Part Six of a multi-part series. Start from the beginning of the series , read Part 5 – A History of Corruption or visit the parts index
For games criticism to be useful, it must serve and inform the consumer about the products they are critiquing. Games writing is about advising the consumer. That is a central theme of this series and what I try to keep in mind when I make any kind of gaming content. Gamers want a certain level of analysis from games writing. Analysis should give insight into the game making process that many gamers find fascinating, give them the perspective of developers and insight into the world of game design so they can be better informed. Your opinion is only useful when it helps frame this, and to a lesser extent when readers simply find the writing itself engaging or entertaining. In recent years, some writers have attempted to cross over into being a “personality,” but if people find that persona obnoxious then you’re going to run out of readers and viewers extremely fast.

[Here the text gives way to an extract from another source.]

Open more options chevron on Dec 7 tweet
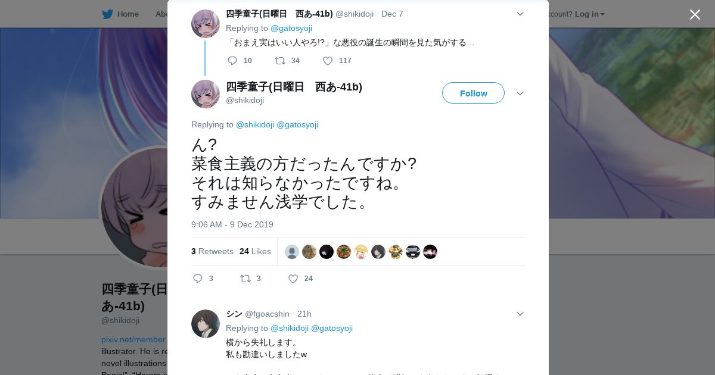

As a gaming site that offers previews, reviews or impressions, you are first and foremost set up to protect the consumer from bad purchases, predatory practices and help shape their understanding of the gaming landscape so they can find games they will enjoy. Games journalism is closely tied to consumer information and advocacy, probably even more so than forms of entertainment coverage. In a lesser sense they are about giving the ordinary gamer a window into the world of game development and furthering their understanding of what makes games tick and the people behind them. That is the crux of what most gamers use gaming websites for: the more casual reader is looking for “is this game any good” and the in-depth reader is hoping to absorb as much information about their favourite games and developers as possible. That’s why I found Gamasutra stating that it is an “industry site” when challenged about their sustained attacks on “gamers” so baffling. Sites like Kotaku, Polygon, RPS, etc. claim to want to engage us on a deeper level with games, but most gamers were already deeply immersed in the gaming landscape to an extent I don’t think most games journalists gave them credit for. I remember, in October 2014, Ars Technica Technology editor Peter Bright telling me “Gamers are not Gamasutra’s audience” and thinking “are you f’in kidding?” The gaming audience is more hungry for complex information and details about game design than ever. This statement also glosses over the fact that game developers are also gamers.
Games criticism can be anything, but not everything has an audience. So far, the worst excesses and indulgences of ego-stroking or navel-gazing have been propped up by ready-made platforms that inflate the sense of popularity that a subset of opinion has. They wouldn’t gain public attention without the support of sites that already pull a lot of traffic. Platforms like Polygon and Kotaku were built upon other kinds of coverage that was seen as useful or entertaining to readers. You can write all the speculative fiction you want on your own personal blog, but big advertisers aren’t going to shell out a single penny for you to spout your agenda if it does not hold the interest of the game-buying public. Being a magnet through sheer personal draw is possible but rare; most game writers are not a “name” and of those that are, some have found themselves infamous for the wrong reasons.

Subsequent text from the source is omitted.